10.道標
ふしぎの森の入口には大抵看板が設けてある。今ちょうど彼女の前にあるものが、いわゆるそれであった。
ふしぎの森は腕試しの場と言われる。なぜ生まれたのか誰も知らず、イタズラな神の仕業とまで嘯くものもいる。
「……ほんと、いくの?」
「そりゃ……まあそのためにきたわけだし?」
中にはお宝があるとか、太古の秘密が眠っているとか……とにかく入って出てきた者の話によると、各々得るものは違うのだという。

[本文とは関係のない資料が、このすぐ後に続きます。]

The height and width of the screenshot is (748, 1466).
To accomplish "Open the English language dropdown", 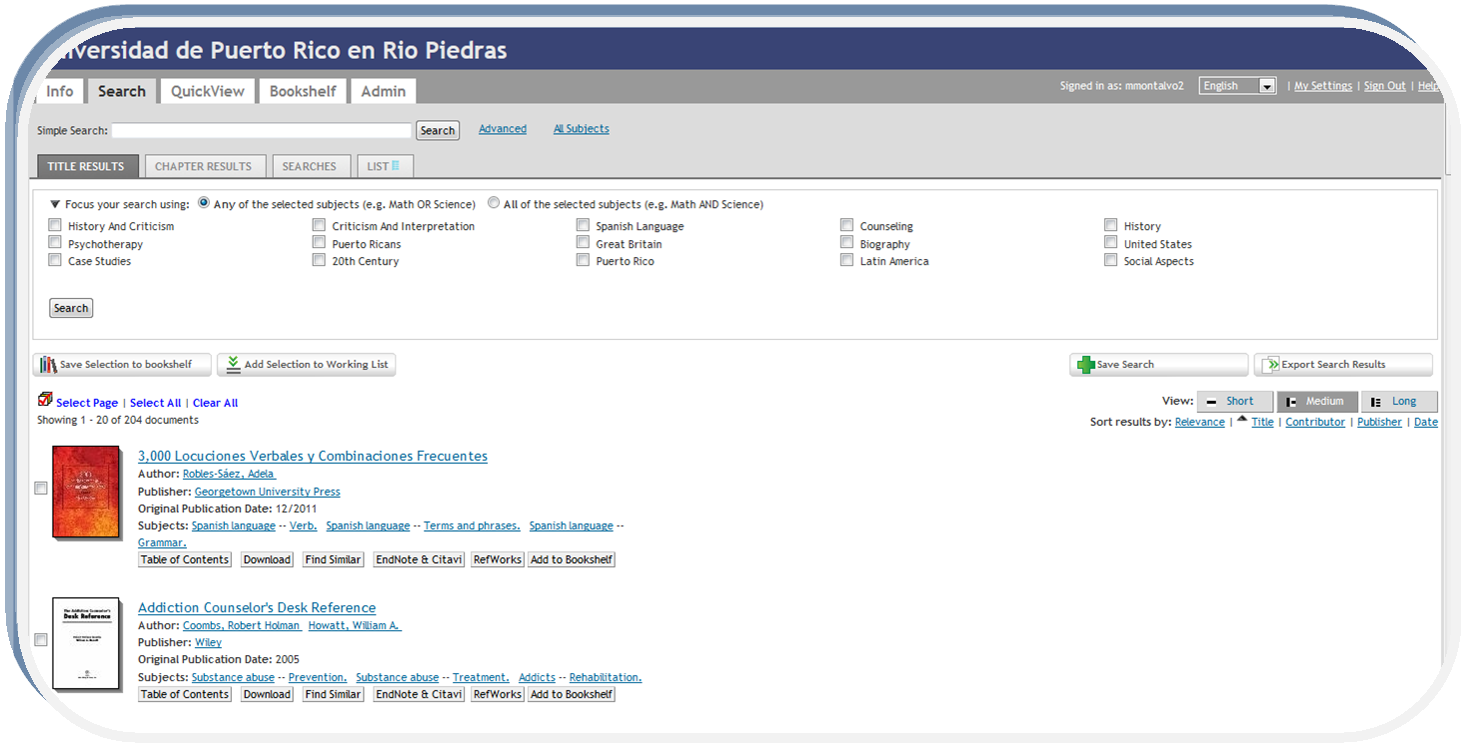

その時最も欲しいと思うものが手に入るという者もいる。
「……」
彼女はじっと隣の相棒の顔を見つめた。最も欲しいものが既にある場合はどうなるのだろうか。二番目になるのか、それとも別のものになるのか、逆に失うのか。
腕試しはしてみたいものの……。
「どしたの?俺の顔になんかついてる?」
「いんや。あんたは呑気でいいわね」
「なんだなんだ」
「さ、いってみよっか」
理不尽な不平に顔をくちゃくちゃにしてみたものの、相棒は黙ってついてくるし、彼女もいつものように歩みを進める。
さて何が出るものやら……答えはまだ、わからない。